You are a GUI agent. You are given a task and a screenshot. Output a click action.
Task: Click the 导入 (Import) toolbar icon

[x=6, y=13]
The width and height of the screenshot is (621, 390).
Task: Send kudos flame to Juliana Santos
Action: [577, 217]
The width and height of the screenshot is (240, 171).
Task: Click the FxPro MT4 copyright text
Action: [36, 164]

■ **Exercise instructions**
The records above must be retyped in full, exactly as written.

■ **Expected output**
You are a GUI agent. You are given a task and a screenshot. Output a click action.
Task: Click the 导入 (Import) toolbar icon

[x=6, y=13]
The width and height of the screenshot is (621, 390).
Task: Send kudos flame to Juliana Santos
Action: [577, 217]
The width and height of the screenshot is (240, 171).
Task: Click the FxPro MT4 copyright text
Action: [36, 164]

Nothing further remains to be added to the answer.